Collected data
:::
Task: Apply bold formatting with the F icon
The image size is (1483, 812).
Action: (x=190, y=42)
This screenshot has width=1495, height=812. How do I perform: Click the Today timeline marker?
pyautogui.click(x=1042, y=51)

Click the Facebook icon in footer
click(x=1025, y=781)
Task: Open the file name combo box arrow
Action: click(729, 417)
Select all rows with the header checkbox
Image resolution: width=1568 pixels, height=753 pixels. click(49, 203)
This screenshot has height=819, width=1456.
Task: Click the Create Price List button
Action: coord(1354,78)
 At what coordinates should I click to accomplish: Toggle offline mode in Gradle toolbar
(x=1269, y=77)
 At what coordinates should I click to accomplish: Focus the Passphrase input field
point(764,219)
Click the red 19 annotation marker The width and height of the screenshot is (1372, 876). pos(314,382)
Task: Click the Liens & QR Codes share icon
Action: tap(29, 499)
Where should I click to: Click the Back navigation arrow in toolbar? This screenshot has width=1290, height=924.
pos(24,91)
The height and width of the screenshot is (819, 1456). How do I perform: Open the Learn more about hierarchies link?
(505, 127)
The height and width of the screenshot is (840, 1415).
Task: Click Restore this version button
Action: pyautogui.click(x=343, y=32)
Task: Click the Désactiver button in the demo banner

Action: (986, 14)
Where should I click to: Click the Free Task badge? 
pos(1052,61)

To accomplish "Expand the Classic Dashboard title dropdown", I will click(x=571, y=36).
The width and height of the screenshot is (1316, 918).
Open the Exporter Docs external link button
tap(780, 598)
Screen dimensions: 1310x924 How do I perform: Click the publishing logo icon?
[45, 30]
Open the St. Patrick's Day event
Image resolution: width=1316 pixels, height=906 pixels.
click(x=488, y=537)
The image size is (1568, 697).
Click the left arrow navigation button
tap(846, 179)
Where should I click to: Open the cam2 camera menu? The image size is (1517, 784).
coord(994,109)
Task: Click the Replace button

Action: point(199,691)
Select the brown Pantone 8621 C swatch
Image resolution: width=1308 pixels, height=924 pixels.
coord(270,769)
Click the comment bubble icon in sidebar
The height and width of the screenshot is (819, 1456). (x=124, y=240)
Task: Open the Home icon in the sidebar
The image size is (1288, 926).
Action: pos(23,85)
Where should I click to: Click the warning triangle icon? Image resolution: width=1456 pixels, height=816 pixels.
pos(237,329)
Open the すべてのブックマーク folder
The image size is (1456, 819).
:::
| WHAT IS EXPECTED |
All lines from the one with "Task: Open the Home icon in the sidebar" through the end of the records need to be copied exactly, and no other lines.

| YOUR RESPONSE |
Task: Open the Home icon in the sidebar
The image size is (1288, 926).
Action: pos(23,85)
Where should I click to: Click the warning triangle icon? Image resolution: width=1456 pixels, height=816 pixels.
pos(237,329)
Open the すべてのブックマーク folder
The image size is (1456, 819).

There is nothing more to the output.